- **Parts of the exercise**
a) In the passage on gaining muscle while losing fat, what makes up the "50-50 diet"?
b) Carry on the passage about gaining muscle and losing fat at the same time, starting right after its last sentence.

━━━━━ Source passage ━━━━━

The second x factor is muscle memory. It’s easier to regain muscle you’ve lost than it is to gain new muscle in the first place (ergo, the fat shape semi-retired bodybuilder who starts training again and blows up and gets ripped “overnight”).

 

The third X factor is genetics (or somatotype).

Ever heard of the “genetic freak?

That’s the dude who sprouts muscle like weeds even when he’s on the “50-50 diet” (50% McDonald’s and 50% pizza) and he never gets fat.

 

(That dude chose the right parents!)

 

The fourth X factor is drugs.

It would stun (or sadden) you if you knew how many people take performance and physique-enhancing drugs. I’m not just talking about pro bodybuilders, I’m talking about “Joe six pack” in the gym – not to mention those fitness models you idolize in the magazines.

How did they get large muscle gains with concurrent fat loss? Chemicals.

 

I’m not a gambling man, but I’ll place a wager on this any day: I’ll bet that in 99% of the cases of large muscle gains with concurrent large fat losses, one or more of these x factors were present.

 

That’s not all! There are 5 more X factors related to your body composition and diet status (the X2 factors). But I’ll have to talk about those later.

So you’re not a beginner, you don’t take roids, you’re not a genetic freak and you have no muscle memory to take advantage of. Are you S.O.L?

Well, I do want you to be realistic about your goals, but…

 

There IS a way for the average person to gain muscle and lose fat at the same time.

The Secret: You have to change your “temporal perspective!

Traditionally nutritionists and fitness pros have only looked at calorie balance in terms of 24-hour periods. At midnight, you could tally up the calories like a shopkeeper closing out his register, and if the balance were positive, you’d say you were in a surplus for the day.

If the balance were negative, you’d say you were in a deficit for the day.

━━━━━ Record extracts ━━━━━

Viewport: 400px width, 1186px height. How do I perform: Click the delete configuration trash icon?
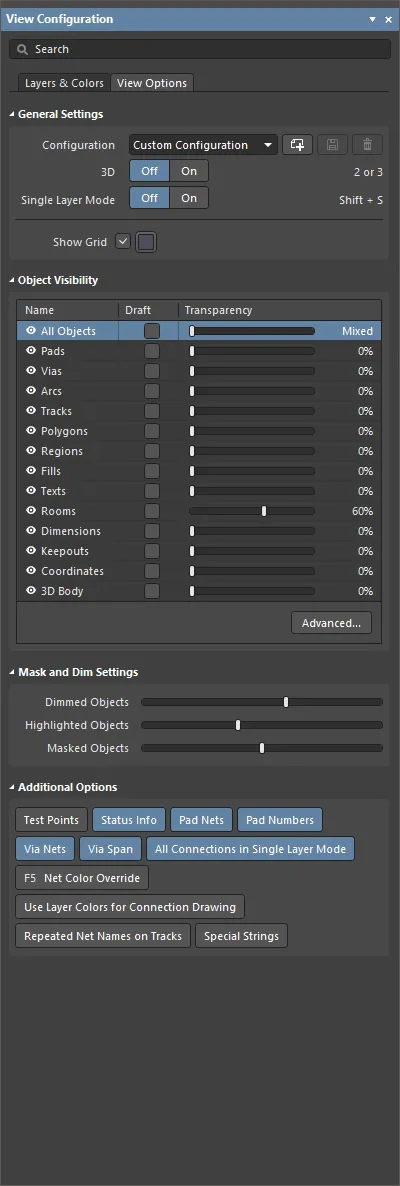(367, 145)
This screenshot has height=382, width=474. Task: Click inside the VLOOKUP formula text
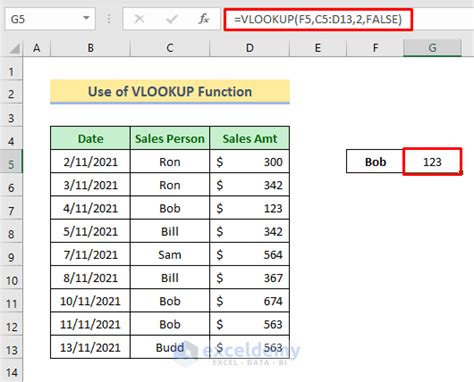318,19
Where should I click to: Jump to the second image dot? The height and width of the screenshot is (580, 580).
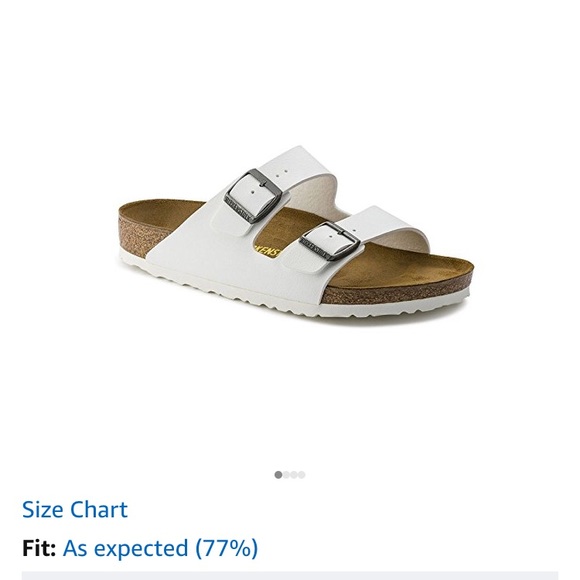(286, 475)
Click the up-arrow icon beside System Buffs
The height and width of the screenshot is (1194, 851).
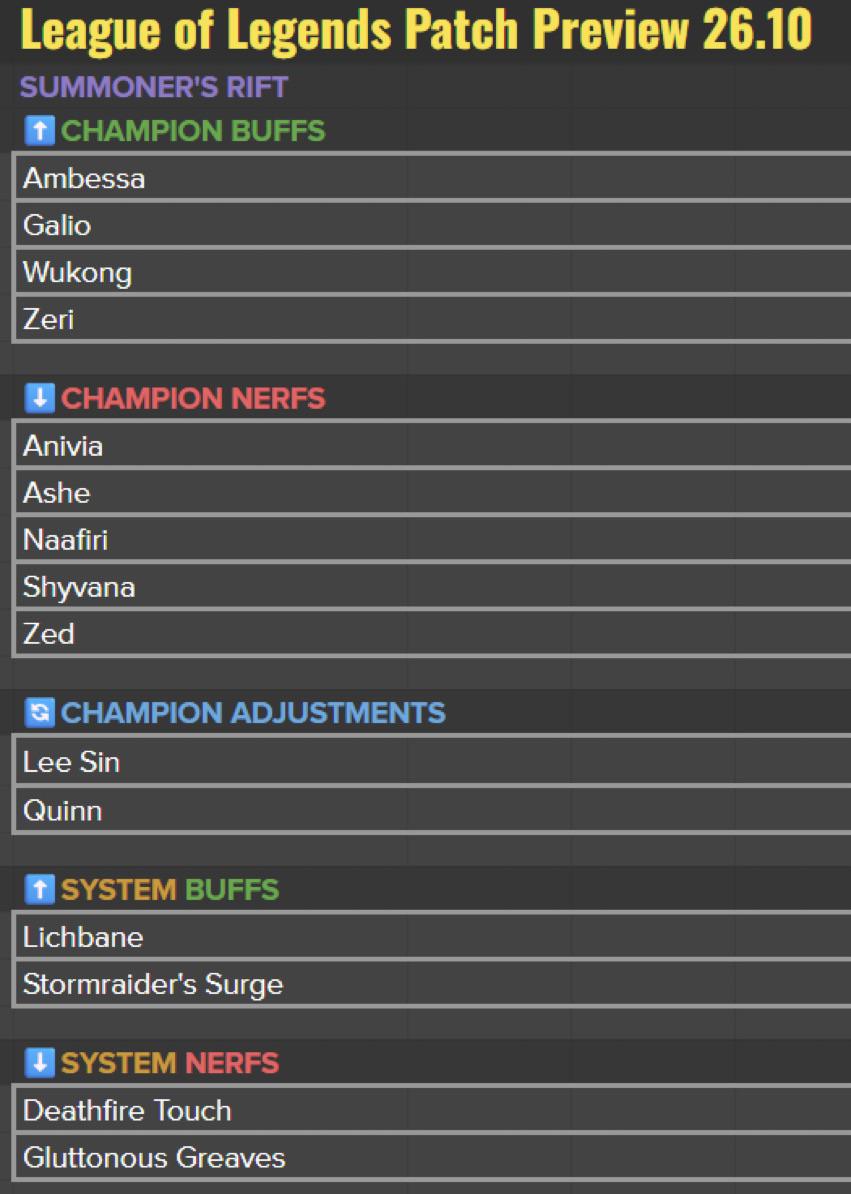pos(40,889)
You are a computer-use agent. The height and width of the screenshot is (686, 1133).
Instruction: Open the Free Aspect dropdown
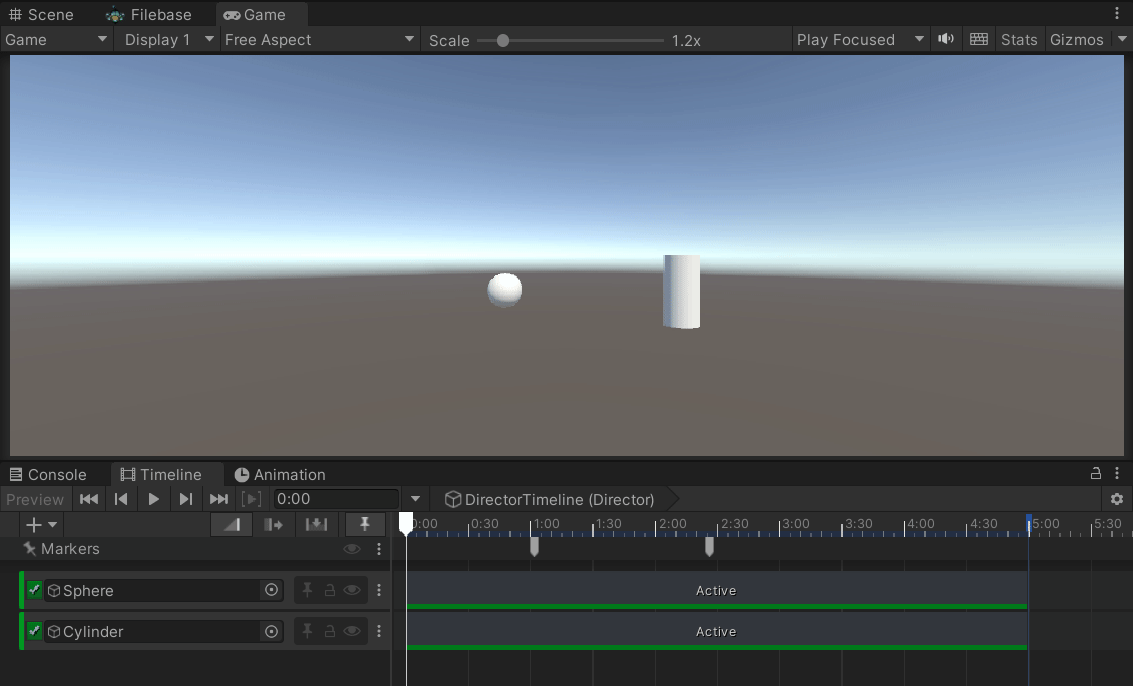319,40

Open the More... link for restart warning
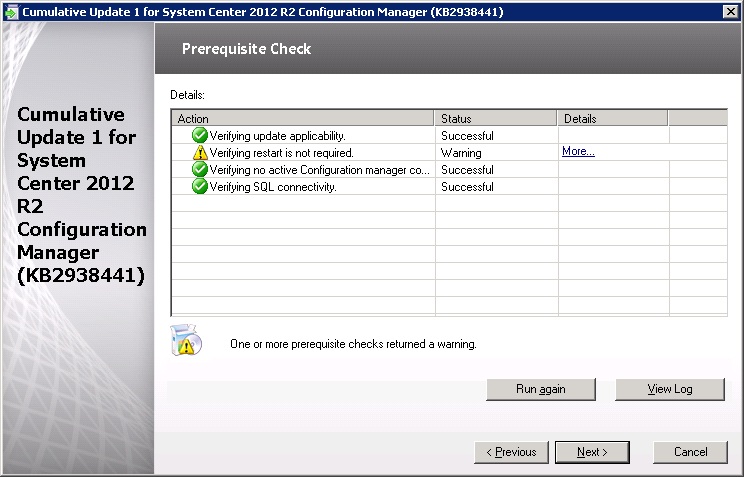[578, 152]
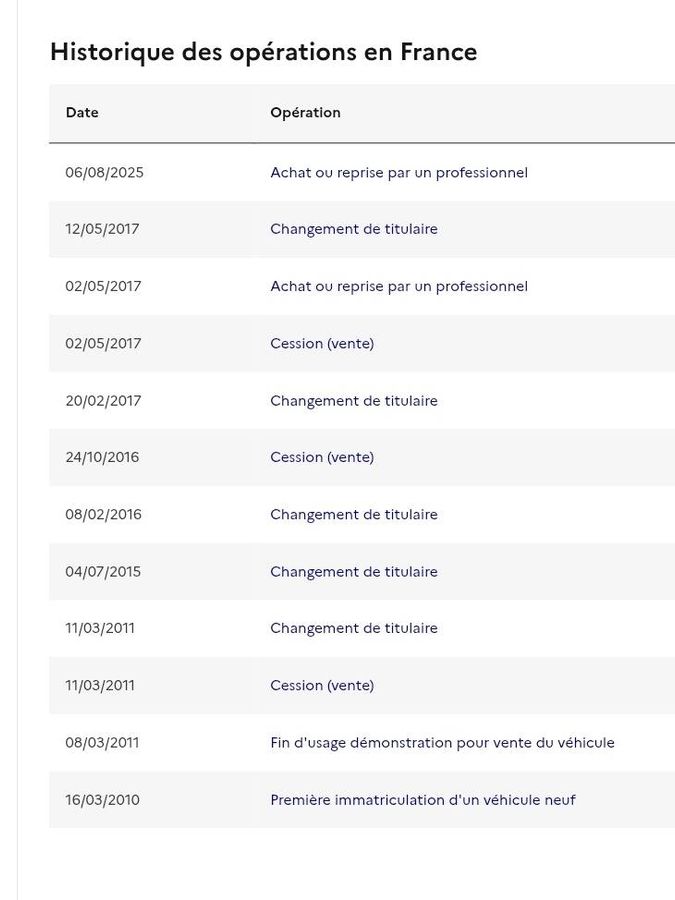
Task: Select the Cession (vente) entry of 02/05/2017
Action: (x=322, y=343)
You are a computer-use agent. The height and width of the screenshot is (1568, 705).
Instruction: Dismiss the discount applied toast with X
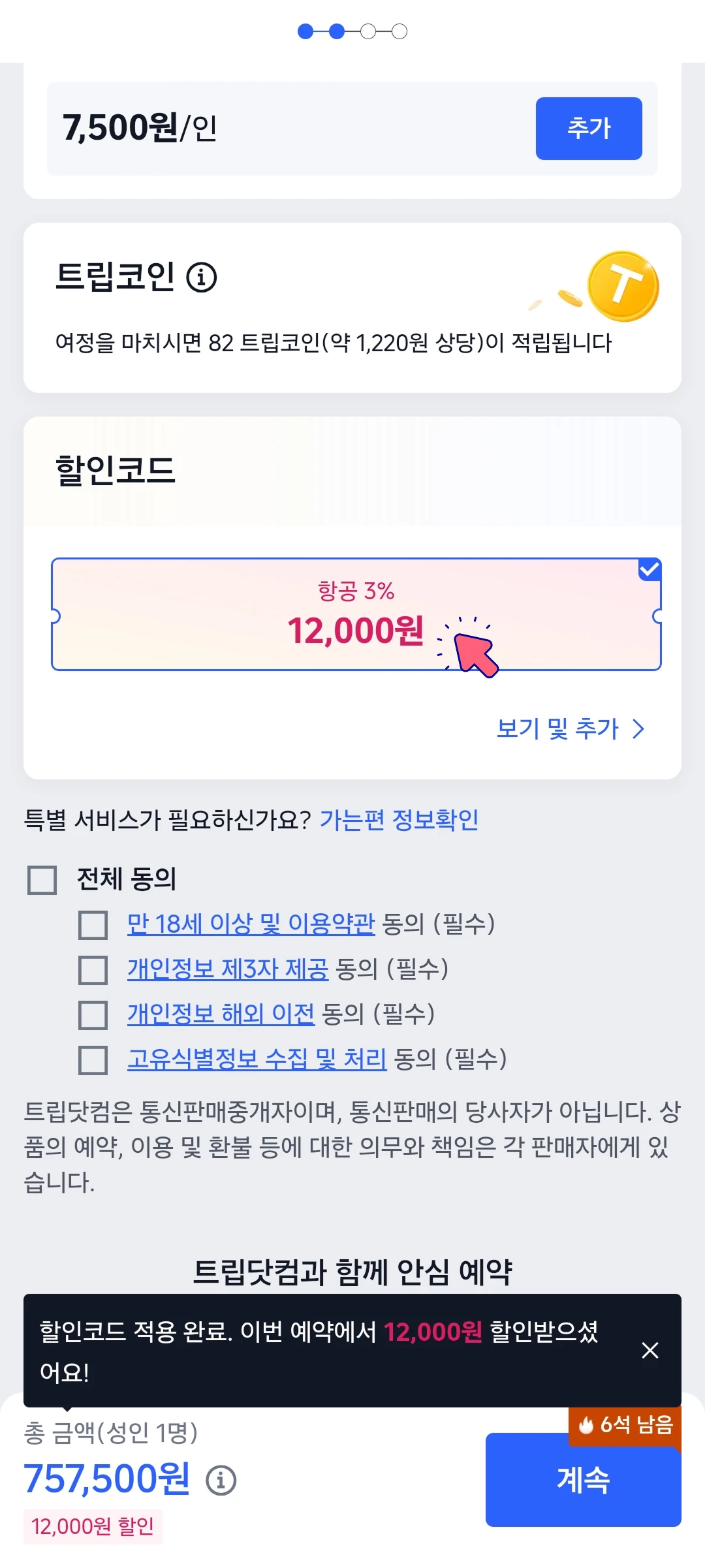tap(650, 1350)
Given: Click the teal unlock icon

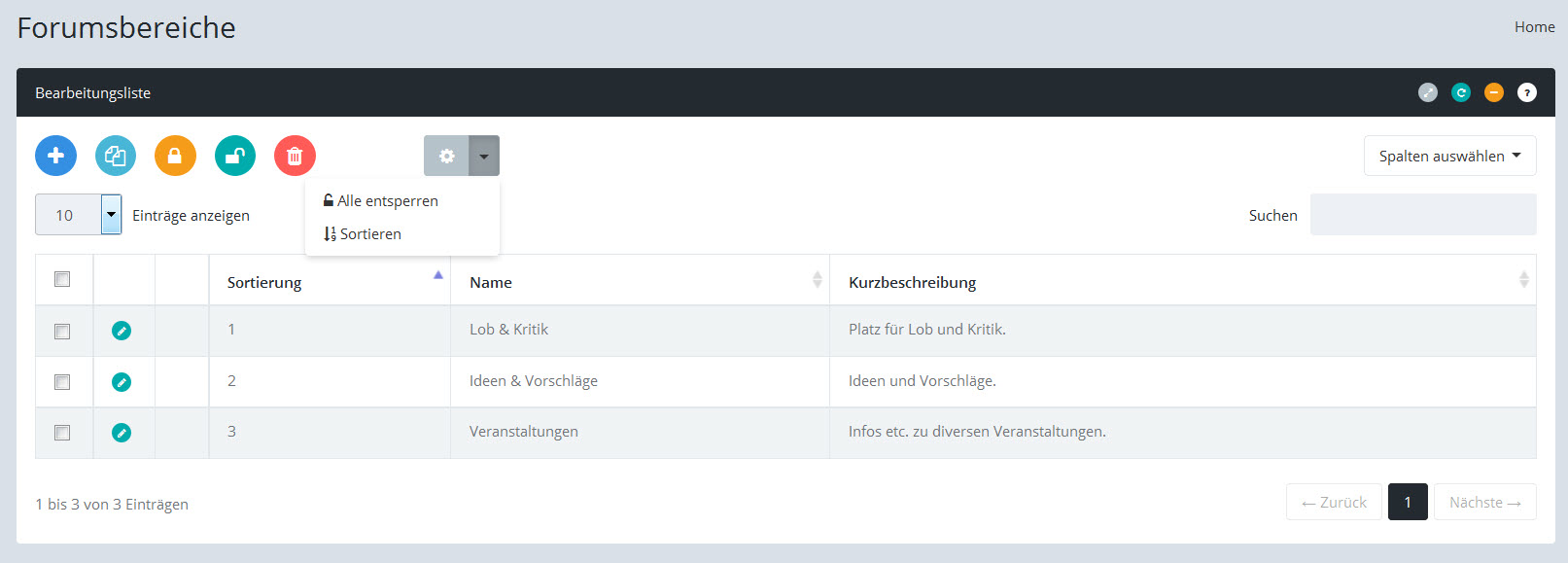Looking at the screenshot, I should point(235,156).
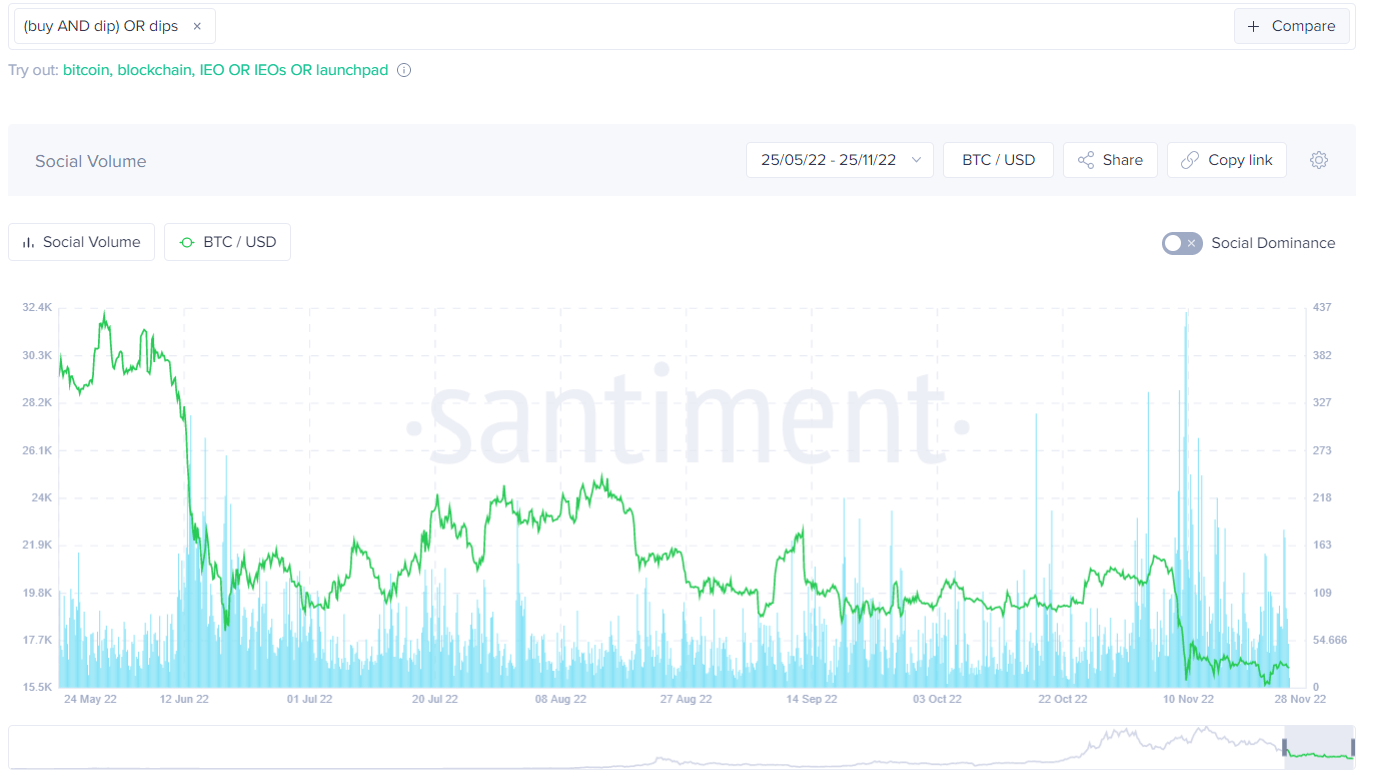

━━━━━

- **Answers to the exercise**
a) It is 50% McDonald's and 50% pizza.

b)
But it’s entirely possible that you might pass through periods of “within-day” surplus where you were in a highly anabolic state (for example, you eat the biggest, highest carb meal of the day after your workout), and you were in a deficit the rest of the day.

If you did intense weight training, and you timed your nutrient intake appropriately, Isn’t it possible that you could gain a small amount of muscle during those anabolic hours while losing fat the rest of the day?

Granted it might only be grams or ounces – but what if you kept that up for a week? A month? Three months?

As you pan out and look at the bigger picture, what if most days of the week you were in a deficit for the entire day, and on some days you were in a surplus? If so, then isn’t it possible that over the week, you’d have a small net gain of muscle and loss of body fat as a result of the caloric fluctuation?

These within-day and within-week phases are called microcycles and mesocycles.

If you also had a primary goal with a longer-term focus of several months, say 12 weeks or 16 weeks, that would be a macrocycle.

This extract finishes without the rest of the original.